= Your goal =
Return each line of the listing that has the word "computer" in it.

========================================================================

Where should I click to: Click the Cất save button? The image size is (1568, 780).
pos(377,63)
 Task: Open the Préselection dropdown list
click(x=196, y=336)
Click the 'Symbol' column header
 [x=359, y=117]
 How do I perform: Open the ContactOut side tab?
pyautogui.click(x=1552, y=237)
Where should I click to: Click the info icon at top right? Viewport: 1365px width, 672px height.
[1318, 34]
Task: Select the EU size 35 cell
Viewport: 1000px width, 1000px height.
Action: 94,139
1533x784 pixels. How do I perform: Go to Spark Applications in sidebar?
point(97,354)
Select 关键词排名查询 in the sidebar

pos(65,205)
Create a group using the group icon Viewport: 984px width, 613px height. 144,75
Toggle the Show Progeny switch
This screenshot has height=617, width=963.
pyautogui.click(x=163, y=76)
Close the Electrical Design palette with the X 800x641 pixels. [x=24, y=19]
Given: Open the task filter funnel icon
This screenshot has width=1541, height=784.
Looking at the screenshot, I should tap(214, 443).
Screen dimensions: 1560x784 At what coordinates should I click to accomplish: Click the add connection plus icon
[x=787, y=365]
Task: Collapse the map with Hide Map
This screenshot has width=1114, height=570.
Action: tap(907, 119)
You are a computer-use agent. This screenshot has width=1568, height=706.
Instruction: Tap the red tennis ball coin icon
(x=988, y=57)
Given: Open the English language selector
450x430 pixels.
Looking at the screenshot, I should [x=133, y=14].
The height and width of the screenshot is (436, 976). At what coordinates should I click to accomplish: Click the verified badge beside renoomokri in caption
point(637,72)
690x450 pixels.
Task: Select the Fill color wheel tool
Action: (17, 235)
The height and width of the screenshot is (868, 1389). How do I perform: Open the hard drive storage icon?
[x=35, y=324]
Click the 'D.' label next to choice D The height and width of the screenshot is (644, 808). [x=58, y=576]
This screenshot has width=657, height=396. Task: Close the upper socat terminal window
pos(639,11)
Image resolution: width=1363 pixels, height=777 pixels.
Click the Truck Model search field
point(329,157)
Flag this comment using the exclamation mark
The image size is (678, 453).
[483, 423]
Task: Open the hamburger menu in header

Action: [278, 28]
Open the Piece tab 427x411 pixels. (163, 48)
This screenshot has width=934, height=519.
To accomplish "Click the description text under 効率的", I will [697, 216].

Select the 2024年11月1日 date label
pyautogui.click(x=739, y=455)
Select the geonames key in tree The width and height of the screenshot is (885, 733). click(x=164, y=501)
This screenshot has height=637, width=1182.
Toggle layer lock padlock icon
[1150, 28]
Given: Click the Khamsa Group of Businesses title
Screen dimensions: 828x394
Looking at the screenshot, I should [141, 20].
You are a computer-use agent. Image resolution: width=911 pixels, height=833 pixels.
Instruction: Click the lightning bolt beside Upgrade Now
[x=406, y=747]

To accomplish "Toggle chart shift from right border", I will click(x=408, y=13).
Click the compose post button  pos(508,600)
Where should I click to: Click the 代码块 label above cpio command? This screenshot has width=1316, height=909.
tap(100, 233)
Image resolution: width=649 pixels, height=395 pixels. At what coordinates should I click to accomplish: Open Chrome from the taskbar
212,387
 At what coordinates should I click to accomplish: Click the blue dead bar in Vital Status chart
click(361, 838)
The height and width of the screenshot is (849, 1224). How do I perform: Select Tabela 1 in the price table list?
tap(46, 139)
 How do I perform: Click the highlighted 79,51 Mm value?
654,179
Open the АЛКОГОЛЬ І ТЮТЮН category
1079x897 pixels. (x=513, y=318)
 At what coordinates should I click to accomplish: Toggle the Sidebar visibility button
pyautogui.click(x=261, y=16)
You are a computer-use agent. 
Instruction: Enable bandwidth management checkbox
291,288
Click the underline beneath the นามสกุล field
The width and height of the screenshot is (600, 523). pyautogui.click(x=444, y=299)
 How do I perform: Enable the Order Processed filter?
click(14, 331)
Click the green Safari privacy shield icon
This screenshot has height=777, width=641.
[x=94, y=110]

========================================================================

= Response for this exercise =
You are a computer-use agent. This screenshot has width=1568, height=706.
You are a computer-use agent. Image resolution: width=911 pixels, height=833 pixels.
You are a computer-use agent. 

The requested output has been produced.